What is required:
The records below are split into lines. How many of those lines contain the string "toolbar"? Reply with the number only.

[Dataset entries]
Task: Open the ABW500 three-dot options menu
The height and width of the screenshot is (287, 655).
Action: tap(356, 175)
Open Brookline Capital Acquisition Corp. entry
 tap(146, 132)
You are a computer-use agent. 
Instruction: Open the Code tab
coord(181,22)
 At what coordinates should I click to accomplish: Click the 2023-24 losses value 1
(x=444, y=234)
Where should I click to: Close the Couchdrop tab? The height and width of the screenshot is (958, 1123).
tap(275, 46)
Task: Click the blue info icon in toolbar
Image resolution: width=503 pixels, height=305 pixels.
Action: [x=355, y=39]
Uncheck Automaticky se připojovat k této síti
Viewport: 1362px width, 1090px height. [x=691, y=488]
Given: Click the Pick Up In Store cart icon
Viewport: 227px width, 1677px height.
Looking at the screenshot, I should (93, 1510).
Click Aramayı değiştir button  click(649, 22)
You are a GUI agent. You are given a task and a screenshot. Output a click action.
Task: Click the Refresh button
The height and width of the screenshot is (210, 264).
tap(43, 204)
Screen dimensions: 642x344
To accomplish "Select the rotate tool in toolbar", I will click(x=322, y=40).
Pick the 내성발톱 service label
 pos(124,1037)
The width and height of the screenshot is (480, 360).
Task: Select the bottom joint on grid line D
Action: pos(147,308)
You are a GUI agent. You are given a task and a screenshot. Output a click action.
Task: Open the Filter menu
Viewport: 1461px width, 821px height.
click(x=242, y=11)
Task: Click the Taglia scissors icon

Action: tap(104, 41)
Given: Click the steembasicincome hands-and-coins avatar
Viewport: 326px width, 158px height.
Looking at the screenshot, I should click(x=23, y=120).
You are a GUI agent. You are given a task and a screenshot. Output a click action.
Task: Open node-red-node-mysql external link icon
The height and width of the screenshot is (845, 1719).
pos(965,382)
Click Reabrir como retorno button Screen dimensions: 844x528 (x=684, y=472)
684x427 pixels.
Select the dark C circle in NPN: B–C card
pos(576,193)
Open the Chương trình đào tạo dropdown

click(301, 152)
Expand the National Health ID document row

Exercise response:
2